Clearly the irony for me is he's using a musical analogy - ha ha - BUT his words bring me comfort that it's okay for me to embrace my differences compared with the cultural stipulations Utah LDS-ism brings with it, and that those difference don't ostracize me, but actually increases the richness of what I can offer. I don't sing. I'm not a brilliant musician. That I know - but then I started to wonder what talents I DID have. What CAN I do and what AM I? Then, as I had been struggling with the idea of my worthlessness and LDS unattractiveness because of my lack of musical genius that so many value in the Church, Elder Uchdorf spoke to the sisters in the General Relief Society Meeting on Sunday and brought me some much needed peace and confidence to my soul. He explained that women at many times feel discouraged, disheartened, and inadequate; that we don't "measure up" no matter how hard we try. However, he explained that we all have talents, that we all have gifts, and that we should cultivate what we have and recognize what we have to give to others, as well as how much or Father in Heaven loves us. He explains we were created to "experience a fullness of joy" to seek and experience "eternal peace", and to do this we must create things. It made me feel that I was part of the symphony and not "less of an LDS woman" because of what I seemingly lack.
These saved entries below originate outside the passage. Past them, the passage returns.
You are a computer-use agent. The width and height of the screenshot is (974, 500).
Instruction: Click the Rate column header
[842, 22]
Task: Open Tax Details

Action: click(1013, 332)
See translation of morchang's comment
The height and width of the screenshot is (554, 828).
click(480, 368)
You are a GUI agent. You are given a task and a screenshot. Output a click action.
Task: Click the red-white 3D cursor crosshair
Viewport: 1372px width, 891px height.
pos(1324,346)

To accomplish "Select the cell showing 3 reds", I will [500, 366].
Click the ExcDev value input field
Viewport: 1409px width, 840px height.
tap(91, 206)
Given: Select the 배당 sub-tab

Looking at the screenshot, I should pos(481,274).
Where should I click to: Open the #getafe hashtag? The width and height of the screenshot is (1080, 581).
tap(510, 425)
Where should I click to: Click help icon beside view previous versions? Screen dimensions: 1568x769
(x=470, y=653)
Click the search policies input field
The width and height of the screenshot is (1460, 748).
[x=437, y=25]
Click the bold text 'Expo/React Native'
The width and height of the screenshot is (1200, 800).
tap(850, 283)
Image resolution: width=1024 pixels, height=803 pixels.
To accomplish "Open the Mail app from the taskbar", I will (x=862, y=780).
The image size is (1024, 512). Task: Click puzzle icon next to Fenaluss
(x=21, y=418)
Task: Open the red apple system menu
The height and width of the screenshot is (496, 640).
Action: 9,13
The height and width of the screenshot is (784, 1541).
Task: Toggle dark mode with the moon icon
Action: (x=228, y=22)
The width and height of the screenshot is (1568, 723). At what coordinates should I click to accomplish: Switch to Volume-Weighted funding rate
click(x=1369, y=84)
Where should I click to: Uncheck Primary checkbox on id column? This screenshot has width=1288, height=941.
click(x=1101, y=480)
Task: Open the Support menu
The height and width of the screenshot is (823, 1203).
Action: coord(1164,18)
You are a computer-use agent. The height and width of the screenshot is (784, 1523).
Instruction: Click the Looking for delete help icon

Some people are blessed with the incredible ability to utilize music for the inspiration and uplifting of others. This is a talent I greatly admire and in some small level get to add unto in my tiny way (entertainment value if anything - eh?). However, it's not the ONLY talent valued. It's not the ONLY talent out there. Although my talents may not be seen from the pulpit or manifest themselves as beautifully as singing or being a concert violinist, there are still things I can do to help uplift and inspire others. I do have the desire to CULTIVATE my musical talent and with work and practice I can add to my musical abilities. I may never be Mary Poppins -but I can surely find joy in campfire songs with friends and family. Also, and most importantly, there are talents I have right NOW which help me realize MY worth and that I have something to offer (hear that BYU boys? BIG things). My culture does value music - I value music and want my kids to have music abundant in their lives (I've planned at the age of 8 they will each start music lessons of their choice...yes yes), and perhaps they'll have the talent for vocal performance I don't have - but my religion, my Heavenly Father, values ALL talents, even the quiet ones that aren't as readily or easily recognized. Everyone is needed - singers or not.

Well, as for one talent I recognized within myself, I think I write okay. That's one of my quiet talents I can cultivate and utilize to build the Kingdom. The pendulum is happily swinging in both directions - and I'm okay with that. And besides, there has to be someone to appreciate the musically brilliant.